Раньше, ещё утром, его допрашивал средних лет, щеголеватый и смотревший ему в глаза даже, казалось, с некоторой долей уважения, немецкий офицер.

Курт Йорих действительно воспринял этого немного странного русского летчика как почти равного себе. В чёрной, закопанной и закопчённой избенке, куда его привели для проведения допроса, в комнате с полом из кривых досок еле-еле горела масляная лампада, освещая стол, два грубо сбитых табурета и небольшую раздолбанную, покрытую царапинами и трещинами деревянную скамью. Именно туда два деревенских полицая, из местных крестьян, кинули связанного невысокого и чумазого парня в окровавленной гимнастерке, со смятыми погонами лейтенанта Красной армии, как их узнал Курт.

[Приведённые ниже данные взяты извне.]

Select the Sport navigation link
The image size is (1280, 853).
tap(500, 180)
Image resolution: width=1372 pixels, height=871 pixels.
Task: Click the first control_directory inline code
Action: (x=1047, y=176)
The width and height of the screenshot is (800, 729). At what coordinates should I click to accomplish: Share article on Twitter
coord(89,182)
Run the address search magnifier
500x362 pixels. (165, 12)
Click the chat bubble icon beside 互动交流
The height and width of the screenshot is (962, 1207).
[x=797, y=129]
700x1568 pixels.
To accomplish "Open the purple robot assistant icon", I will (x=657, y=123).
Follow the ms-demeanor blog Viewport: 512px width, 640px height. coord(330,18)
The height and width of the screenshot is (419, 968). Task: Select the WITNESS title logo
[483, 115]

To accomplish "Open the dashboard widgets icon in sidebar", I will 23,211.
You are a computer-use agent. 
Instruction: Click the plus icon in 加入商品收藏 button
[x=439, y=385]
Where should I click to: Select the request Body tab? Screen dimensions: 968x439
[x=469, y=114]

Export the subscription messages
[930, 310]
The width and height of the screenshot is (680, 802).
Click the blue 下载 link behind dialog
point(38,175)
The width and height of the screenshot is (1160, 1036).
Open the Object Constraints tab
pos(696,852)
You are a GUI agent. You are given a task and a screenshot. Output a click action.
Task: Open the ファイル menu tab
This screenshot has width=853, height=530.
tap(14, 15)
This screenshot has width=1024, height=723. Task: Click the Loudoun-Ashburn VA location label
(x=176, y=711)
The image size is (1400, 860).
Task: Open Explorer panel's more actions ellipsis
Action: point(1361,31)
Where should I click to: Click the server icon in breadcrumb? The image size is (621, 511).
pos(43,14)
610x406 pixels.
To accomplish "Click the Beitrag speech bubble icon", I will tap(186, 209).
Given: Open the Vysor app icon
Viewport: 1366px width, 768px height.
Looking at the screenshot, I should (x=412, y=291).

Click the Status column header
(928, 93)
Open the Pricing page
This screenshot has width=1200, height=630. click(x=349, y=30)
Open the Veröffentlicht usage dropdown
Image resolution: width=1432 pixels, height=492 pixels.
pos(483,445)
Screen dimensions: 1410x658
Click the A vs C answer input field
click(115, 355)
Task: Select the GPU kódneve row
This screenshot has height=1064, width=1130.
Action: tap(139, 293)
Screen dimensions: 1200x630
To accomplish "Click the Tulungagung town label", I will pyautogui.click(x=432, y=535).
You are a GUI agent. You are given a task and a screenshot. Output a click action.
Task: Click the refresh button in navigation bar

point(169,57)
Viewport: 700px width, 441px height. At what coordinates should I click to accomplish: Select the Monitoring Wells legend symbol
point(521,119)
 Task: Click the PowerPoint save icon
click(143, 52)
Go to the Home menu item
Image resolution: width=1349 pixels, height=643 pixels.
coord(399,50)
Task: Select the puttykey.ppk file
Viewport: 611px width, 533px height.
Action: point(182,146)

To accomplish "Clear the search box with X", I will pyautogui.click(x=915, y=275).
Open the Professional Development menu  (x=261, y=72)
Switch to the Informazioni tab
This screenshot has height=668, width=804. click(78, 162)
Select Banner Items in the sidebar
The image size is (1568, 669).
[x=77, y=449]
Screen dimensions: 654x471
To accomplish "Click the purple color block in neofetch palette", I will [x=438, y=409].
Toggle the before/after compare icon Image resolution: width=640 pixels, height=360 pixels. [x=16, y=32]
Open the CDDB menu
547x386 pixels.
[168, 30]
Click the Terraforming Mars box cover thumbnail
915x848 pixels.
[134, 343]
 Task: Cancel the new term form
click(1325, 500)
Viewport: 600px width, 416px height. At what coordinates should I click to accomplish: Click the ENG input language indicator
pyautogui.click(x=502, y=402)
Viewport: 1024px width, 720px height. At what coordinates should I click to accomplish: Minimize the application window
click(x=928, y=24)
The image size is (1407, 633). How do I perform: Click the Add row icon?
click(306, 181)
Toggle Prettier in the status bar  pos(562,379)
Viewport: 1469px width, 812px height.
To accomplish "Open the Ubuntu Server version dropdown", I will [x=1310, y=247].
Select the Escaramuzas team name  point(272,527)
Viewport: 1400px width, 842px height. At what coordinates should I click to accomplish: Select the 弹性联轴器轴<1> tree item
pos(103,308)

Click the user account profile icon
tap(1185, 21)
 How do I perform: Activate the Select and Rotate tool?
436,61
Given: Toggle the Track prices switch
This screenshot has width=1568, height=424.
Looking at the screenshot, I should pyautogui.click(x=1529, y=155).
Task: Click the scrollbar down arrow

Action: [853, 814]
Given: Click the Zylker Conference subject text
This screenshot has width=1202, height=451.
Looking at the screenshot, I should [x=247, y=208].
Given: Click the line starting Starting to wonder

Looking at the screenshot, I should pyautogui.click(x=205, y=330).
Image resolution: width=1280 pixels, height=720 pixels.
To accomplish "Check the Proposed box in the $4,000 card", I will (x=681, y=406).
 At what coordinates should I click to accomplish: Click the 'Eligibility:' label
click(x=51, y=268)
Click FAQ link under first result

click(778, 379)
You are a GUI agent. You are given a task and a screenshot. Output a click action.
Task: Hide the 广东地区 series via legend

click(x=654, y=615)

– Развязать и посадить! – приказал он, с трудом выговаривая сложные русские слова, и от этого растягивая фразу, казалось, на пол-минуты.

Полицаи переглянулись, затем посмотрели на стоявшую в углу и поэтому плохо освещенную, эту высокую и странную женщину с короткой стрижкой светлых волос и в удивительно подходящей ей гестаповской форме. Она властно кивнула и офицер, уловив мгновение ее резкого тяжелого взгляда, вдруг неожиданно для себя передернул плечами, как будто от пронизывающего холода. Русского развязали и заставили сесть. Йорих подвинул к нему со стола граненый стакан воды, достал свои сигареты и протянул пачку.

Русский лётчик молча, истерзанной грязной рукой с изломанными чёрными ногтями, взял стакан, отхлебнул из него и поставил на место. К сигаретной пачке он не притронулся, даже как-то брезгливо не обратил на неё внимания. Немец пристально посмотрел на него:

– Фамилия? Имя? Ранг? Номер полка? – проговорил он, также растягивая, но пытаясь чеканить, русские слова.

Соболев молчал, глядя как будто отрешенно и не воспринимая происходящее. Прошла минута в молчании, но она показалась всем почти часом.

– Я неправильно говорить? – спросил Йорих наконец, пытаясь поймать, проникнуть во взгляд русского. – Ты не понимать?

– Господин офицер, – неожиданно подала голос та женщина в углу. – Он не отвечает вообще. Я, мы… уже допрашивали его почти час, он только стонал, не сказал ничего…, он потому….

– Молчать! – резко, не оборачиваясь, крикнул Курт. – Я тебя не спрашивать, значит....

Полицайка замолкла и даже, как-то сразу, стала ниже ростом. Соболев спокойно смотрел, не двинувшись и не моргая, его взгляд был потухшим.

– Повторил! – ещё раз крикнул Курт. – Ты говорить?

Перед ним лежали найденные в самолете документы Евгения: его смятая и замызганная лётная книжка и старый летный планшет с полуобгоревшей картой. Йорих изучил это все уже давно и ничего не понял. То есть он вроде бы понял все, но не понимал как. Этот лётчик имел всего одну запись о боевом вылете, и это было почти полгода назад. Получалось, что молодой человек, почти не имевший боевого опыта, смог в один заход уничтожить мощную танковую колонну, сорвать планы целого фронта и при этом уцелеть. Как он вообще на неё вышел, все движение было секретным? Именно этих танков не хватило вчера для прорыва, а истребительный полк весь день охранял квадрат от атак русских «цементных». Ничто не говорило о том, что этот ИЛ летел на цель специально, не было задачи атаковать именно там и именно тогда. Значит это или случайность, или.... Курт ещё немного подумал и решился:

– Лей…тенант Собольев, – выстрелил он вопросом, произнося с трудом русское звание и фамилию летчика. – Вы слышать голос? Голос в голове, команды…,– уточнил он, пристально глядя в глаза допрашиваемому. Показалось на секунду, что в ответ у русского как бы проснулся интерес, он слегка наклонил голову в сторону немца, но затем опять принял прежнее равнодушное положение. Йорих кивнул.